• What you should do:
For the records below, tally the lines that contain "navigation" and give only that number.

• Task inputs:

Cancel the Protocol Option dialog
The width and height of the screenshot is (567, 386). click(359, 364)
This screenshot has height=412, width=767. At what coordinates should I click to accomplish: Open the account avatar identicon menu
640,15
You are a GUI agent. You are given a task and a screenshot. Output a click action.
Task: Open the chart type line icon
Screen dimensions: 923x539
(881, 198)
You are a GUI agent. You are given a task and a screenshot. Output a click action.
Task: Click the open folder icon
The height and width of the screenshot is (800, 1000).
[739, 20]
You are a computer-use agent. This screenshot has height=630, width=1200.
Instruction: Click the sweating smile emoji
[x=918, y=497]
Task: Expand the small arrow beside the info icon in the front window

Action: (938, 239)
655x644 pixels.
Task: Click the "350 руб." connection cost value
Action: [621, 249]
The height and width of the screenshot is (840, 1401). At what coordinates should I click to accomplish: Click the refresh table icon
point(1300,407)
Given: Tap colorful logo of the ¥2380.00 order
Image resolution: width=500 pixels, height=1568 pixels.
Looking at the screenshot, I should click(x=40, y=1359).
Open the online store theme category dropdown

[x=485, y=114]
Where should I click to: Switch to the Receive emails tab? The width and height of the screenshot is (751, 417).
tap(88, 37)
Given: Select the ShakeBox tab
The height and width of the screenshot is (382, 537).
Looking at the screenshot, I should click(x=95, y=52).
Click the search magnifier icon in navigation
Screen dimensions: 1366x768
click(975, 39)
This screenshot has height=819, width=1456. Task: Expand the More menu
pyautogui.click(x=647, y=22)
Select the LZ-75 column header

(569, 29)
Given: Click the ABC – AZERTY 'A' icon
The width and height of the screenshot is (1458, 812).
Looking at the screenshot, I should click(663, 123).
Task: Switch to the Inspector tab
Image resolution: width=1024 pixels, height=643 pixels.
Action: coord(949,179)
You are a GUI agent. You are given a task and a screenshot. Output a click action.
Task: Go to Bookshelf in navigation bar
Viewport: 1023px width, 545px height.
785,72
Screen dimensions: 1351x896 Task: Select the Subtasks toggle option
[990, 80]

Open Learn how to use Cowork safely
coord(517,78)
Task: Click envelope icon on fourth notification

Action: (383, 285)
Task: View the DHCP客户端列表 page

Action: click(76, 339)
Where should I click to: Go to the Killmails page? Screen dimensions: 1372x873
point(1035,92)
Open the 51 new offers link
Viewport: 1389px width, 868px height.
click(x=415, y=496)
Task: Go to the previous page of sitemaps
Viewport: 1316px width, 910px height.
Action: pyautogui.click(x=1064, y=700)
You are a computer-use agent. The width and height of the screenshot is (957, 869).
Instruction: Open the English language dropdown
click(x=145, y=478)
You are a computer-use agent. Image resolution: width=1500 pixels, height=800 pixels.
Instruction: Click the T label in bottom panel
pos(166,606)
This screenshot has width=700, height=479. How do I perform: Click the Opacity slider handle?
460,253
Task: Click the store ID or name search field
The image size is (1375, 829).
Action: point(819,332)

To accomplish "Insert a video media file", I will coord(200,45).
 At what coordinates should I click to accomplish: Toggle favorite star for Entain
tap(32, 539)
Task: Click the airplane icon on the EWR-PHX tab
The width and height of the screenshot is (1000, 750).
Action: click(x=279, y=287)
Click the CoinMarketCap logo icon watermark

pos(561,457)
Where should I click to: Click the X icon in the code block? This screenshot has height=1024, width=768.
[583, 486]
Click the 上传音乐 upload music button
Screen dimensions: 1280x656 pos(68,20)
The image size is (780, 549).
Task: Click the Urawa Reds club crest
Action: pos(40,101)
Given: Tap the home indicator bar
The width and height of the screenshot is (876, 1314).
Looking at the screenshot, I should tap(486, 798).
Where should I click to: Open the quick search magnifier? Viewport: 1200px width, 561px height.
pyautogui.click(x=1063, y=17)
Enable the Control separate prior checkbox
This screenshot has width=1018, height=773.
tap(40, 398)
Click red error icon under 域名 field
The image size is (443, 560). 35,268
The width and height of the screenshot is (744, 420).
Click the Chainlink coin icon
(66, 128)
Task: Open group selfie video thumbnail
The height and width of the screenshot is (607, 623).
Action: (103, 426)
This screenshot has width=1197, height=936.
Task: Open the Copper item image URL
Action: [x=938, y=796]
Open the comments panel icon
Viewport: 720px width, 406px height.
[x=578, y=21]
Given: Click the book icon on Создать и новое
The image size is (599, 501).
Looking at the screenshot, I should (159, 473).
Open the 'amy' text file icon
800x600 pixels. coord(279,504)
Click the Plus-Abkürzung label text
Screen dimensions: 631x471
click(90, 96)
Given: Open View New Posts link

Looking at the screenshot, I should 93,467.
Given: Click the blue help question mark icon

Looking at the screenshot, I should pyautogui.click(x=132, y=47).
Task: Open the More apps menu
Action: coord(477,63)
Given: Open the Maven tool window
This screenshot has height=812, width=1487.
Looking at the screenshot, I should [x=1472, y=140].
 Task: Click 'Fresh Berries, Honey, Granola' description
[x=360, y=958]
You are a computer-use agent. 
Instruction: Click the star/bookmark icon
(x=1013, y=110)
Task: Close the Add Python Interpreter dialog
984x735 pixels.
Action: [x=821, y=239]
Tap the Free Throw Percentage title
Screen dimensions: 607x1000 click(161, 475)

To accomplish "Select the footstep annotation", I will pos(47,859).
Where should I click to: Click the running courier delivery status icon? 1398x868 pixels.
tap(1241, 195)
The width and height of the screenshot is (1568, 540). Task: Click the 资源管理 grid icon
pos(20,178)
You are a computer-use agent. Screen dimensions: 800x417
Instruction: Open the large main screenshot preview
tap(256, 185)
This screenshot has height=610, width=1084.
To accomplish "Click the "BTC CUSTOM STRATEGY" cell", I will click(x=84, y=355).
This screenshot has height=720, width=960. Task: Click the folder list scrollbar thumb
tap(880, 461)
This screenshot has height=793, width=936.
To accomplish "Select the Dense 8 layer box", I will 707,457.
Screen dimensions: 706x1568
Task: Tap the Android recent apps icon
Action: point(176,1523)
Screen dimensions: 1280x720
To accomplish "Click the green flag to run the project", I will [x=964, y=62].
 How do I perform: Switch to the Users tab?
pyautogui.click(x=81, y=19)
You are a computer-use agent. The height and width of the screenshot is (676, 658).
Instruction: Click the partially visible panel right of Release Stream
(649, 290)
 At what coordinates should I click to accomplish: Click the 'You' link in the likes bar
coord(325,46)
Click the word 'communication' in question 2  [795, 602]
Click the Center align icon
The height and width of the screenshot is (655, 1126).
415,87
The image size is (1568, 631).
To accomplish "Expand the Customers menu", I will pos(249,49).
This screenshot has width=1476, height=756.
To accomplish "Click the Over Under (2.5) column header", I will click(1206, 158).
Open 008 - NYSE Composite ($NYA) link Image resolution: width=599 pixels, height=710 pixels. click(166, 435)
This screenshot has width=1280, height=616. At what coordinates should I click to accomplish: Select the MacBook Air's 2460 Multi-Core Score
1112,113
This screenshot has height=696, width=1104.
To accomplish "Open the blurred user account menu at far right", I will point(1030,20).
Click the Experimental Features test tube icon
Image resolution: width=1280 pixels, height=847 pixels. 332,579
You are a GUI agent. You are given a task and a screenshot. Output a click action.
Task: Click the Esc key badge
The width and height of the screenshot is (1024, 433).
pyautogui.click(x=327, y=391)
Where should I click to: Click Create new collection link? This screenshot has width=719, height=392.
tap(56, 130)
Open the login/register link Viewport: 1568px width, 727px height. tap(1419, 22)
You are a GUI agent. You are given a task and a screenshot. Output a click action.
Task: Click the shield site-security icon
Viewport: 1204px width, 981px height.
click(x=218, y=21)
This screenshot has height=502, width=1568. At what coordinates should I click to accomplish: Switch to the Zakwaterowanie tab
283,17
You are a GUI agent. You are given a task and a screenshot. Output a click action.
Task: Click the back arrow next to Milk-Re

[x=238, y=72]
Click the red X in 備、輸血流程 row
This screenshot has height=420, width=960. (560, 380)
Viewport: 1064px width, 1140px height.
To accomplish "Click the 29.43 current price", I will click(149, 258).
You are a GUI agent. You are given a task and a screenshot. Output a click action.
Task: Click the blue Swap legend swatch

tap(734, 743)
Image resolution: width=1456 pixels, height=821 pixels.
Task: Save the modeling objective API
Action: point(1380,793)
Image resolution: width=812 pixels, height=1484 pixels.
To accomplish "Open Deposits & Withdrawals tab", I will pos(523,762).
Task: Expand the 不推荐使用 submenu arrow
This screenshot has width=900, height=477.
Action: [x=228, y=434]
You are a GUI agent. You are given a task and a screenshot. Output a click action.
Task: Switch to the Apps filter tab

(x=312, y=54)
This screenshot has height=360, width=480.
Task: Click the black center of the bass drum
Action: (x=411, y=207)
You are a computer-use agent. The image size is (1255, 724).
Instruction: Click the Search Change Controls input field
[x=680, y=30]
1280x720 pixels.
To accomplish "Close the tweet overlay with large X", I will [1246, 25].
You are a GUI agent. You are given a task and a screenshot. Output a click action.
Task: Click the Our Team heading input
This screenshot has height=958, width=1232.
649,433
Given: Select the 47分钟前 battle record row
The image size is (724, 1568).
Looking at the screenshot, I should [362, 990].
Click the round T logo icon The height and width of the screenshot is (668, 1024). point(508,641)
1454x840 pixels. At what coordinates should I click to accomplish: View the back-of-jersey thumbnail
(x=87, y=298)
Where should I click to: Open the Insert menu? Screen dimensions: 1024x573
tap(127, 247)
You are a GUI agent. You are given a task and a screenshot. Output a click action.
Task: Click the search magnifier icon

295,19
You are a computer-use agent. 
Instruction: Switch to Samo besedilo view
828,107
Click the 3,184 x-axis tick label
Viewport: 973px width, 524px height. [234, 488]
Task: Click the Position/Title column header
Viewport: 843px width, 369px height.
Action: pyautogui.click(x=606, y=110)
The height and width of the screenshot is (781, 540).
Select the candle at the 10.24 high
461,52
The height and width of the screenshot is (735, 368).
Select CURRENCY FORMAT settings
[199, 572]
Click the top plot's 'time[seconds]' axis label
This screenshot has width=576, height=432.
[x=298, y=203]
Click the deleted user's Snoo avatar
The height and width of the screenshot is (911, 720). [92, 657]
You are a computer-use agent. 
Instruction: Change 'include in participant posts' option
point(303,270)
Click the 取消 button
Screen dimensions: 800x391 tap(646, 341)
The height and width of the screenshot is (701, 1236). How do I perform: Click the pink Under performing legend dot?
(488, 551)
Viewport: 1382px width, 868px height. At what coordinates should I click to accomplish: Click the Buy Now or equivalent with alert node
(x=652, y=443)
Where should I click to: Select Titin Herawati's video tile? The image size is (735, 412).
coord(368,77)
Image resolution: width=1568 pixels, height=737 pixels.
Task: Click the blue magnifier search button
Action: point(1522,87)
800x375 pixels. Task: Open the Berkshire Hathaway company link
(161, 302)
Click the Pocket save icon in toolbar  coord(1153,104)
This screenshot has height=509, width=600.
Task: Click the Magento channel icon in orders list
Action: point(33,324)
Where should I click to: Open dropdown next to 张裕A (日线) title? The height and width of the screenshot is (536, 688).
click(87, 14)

• Task response:
2